The big headlines in East Dillon this week — if East Dillon had a newspaper, which it doesn’t, because, as we’re constantly reminded, it’s a very poor part of town, and besides, have you been paying attention to the plight of daily papers in this country? — would be about how the football team doesn’t have enough money to pay for new uniforms. Why do they need new uniforms? Oh, that’s right. Because last week Coach, like an Iron John–reading Beavis, encouraged his team to burn their old ones in an oil drum. Way to plan ahead, Coach!
So, the team does a “fun football fund-raiser,” which apparently means pushing a convertible through town while Coach has Tim Riggins discreetly pass out his own money to encourage people to give. (We think this is also how public radio works.) Anyway, the team is in trouble. Especially because the principal of East Dillon — who can definitely find work if an eighties cop film is casting for the role of “short-fused police captain forced to deal with a hothead detective” — is also against them, telling Eric that a new football team is extremely low on the priority list for a new high school in a struggling part of town (true!) and that Coach “wasn’t even supposed to” take this job. Poor Coach! He can’t even catch a break from Under Armor, which needs at least $3,000 to get new unis in time for Friday’s game. Clenching his jaw, Coach writes a personal check for it. We smell trouble!
Back at home, Mrs. Coach is embroiled in an uninteresting plotline with Julie about going to church. Lucky for her, Coach comes home and brings the A-story with him, telling her that the missing check in the family checkbook was $45 for dry-cleaning. Coach! That’s a lie!
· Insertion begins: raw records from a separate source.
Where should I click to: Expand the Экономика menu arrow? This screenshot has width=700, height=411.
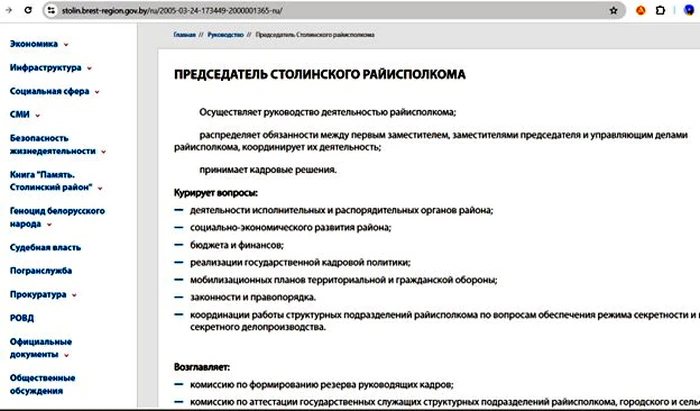(67, 45)
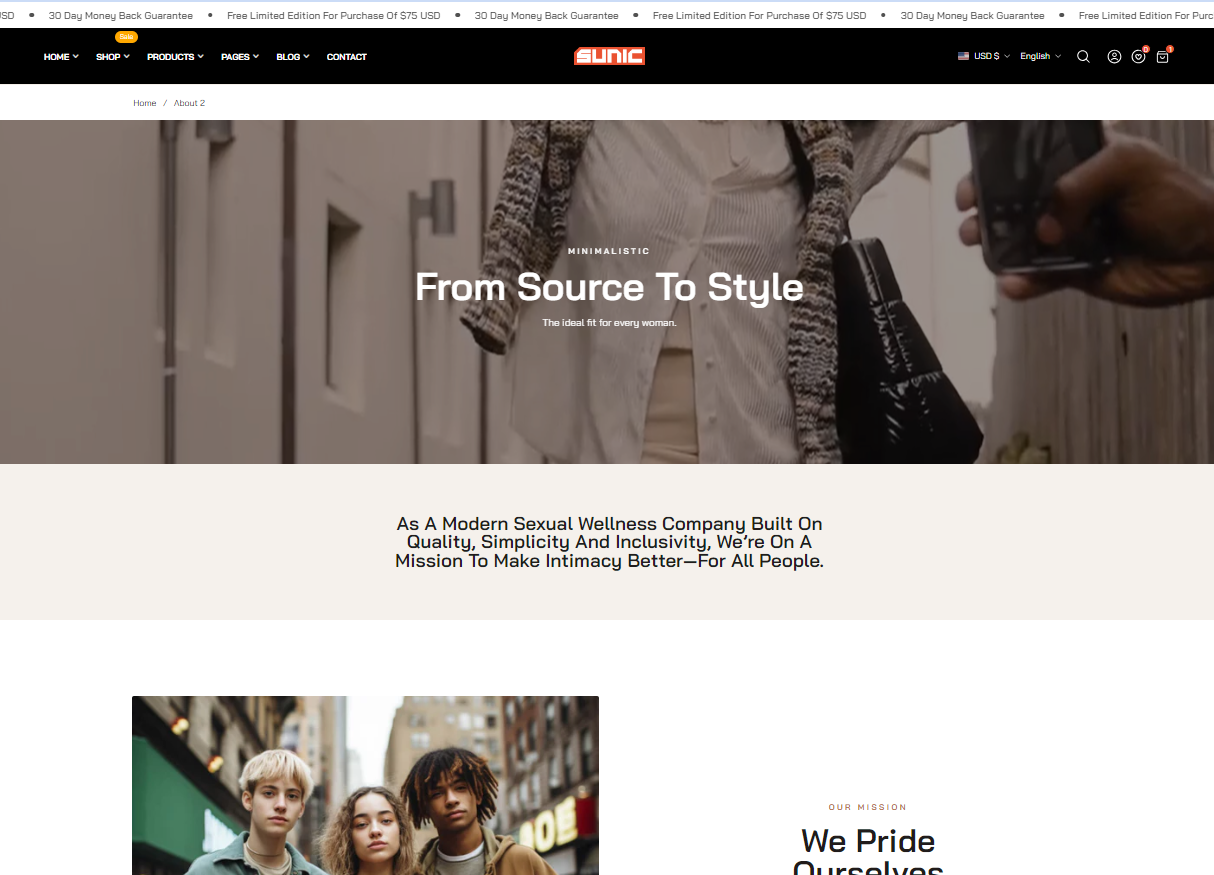
Task: Follow the Home breadcrumb link
Action: click(145, 103)
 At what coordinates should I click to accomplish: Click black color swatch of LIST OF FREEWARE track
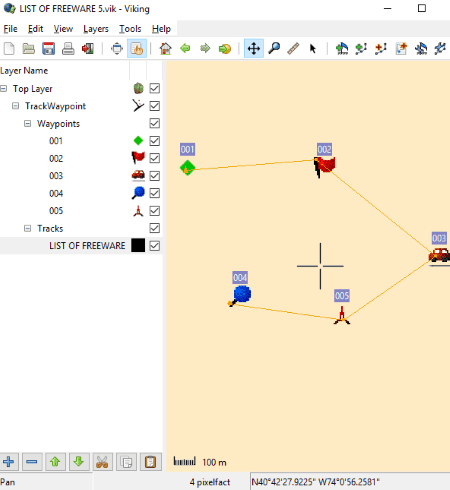tap(138, 245)
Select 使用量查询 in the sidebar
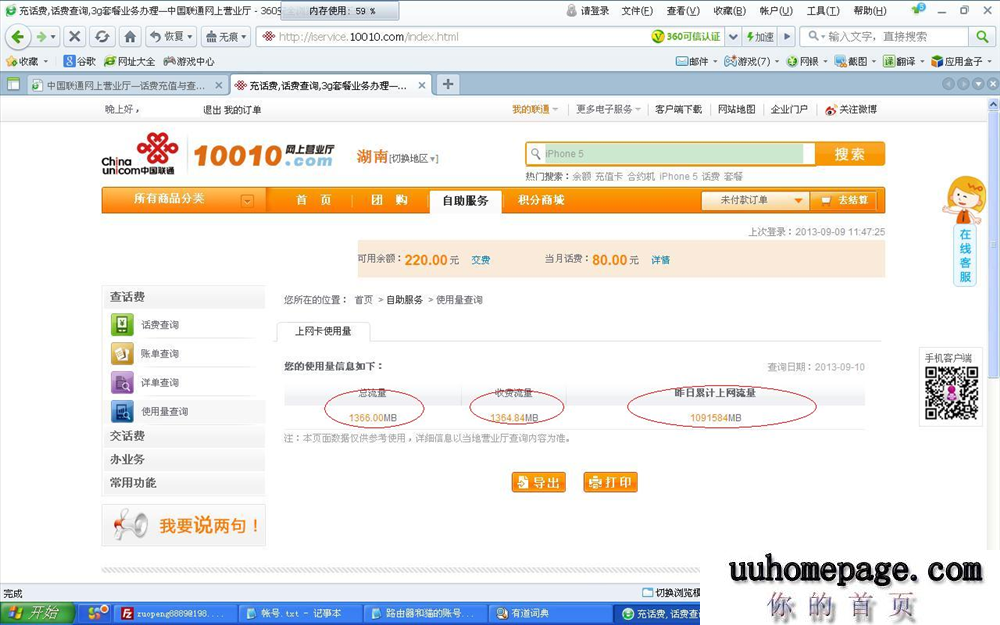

It’s also fresh in our minds when Coach, after asking Landry (Landry!) to be his new punter, has a tête-à-tête with Luke Cafferty — the talented kid from West Dillon — about his position on the team. Luke feels like Coach doesn’t like him, and hopes he’s not mad at him for all the guff Tami is taking over her decision to send Luke over to East Dillon. Coach just clenches his jaw and scolds Luke, saying “you were doing something knowingly wrong and you got caught.” We think we’ve seen a picture of this scene somewhere before … where was it again? Oh , right, in the dictionary — under “Foreshadowing.”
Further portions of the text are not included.